WHAT THE TASK REQUIRES — At the line containing "Open the Mail inbox from sidebar", begin an exact copy, and continue through the last line of the entries below. Leave out any pictures.

GIVEN INFORMATION —

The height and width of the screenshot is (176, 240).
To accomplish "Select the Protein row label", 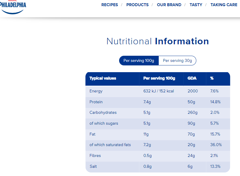I will click(x=96, y=102).
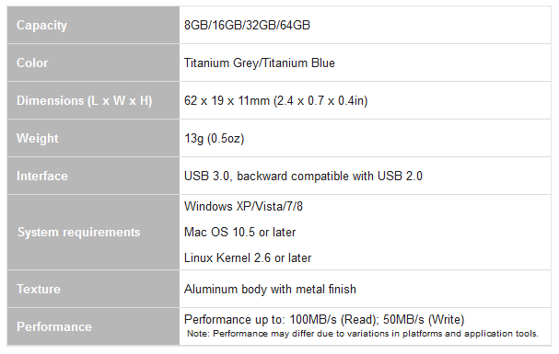Click the Dimensions (L x W x H) label
Viewport: 559px width, 354px height.
[85, 101]
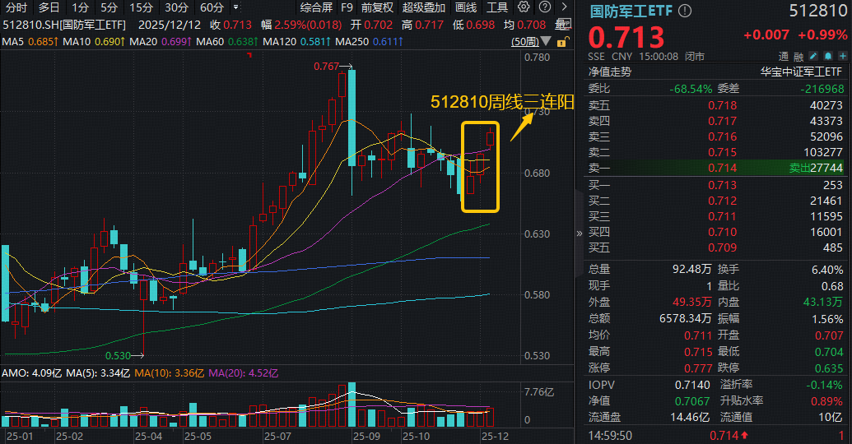852x444 pixels.
Task: Toggle 超级叠加 overlay mode
Action: [x=423, y=7]
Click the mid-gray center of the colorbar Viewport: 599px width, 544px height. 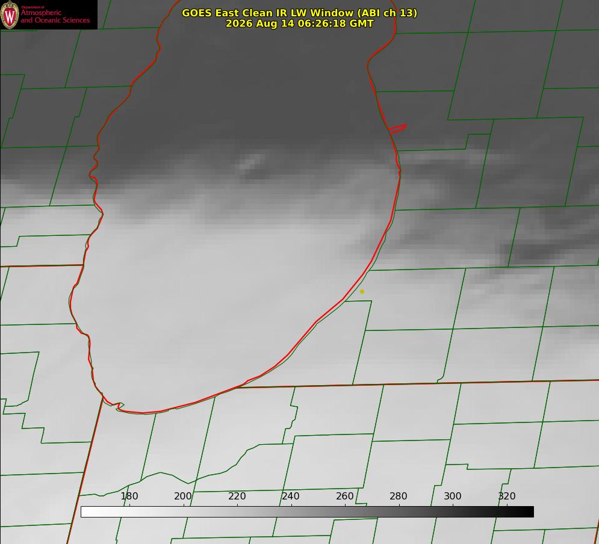[x=307, y=512]
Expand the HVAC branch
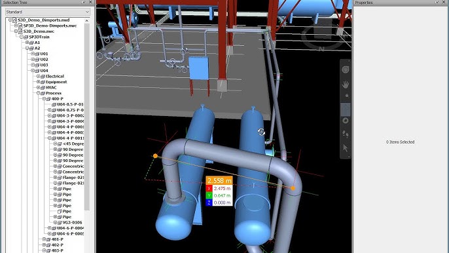 tap(39, 87)
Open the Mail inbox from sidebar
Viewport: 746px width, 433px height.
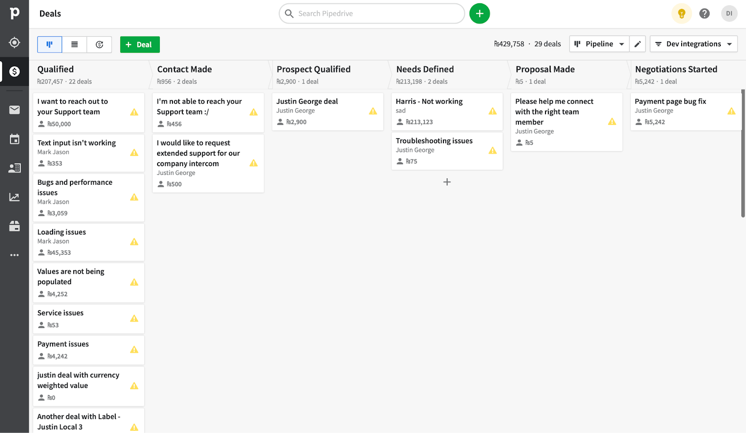point(14,110)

RESPONSE TO THIS EXERCISE —
Open the Mail inbox from sidebar
Viewport: 746px width, 433px height.
point(14,110)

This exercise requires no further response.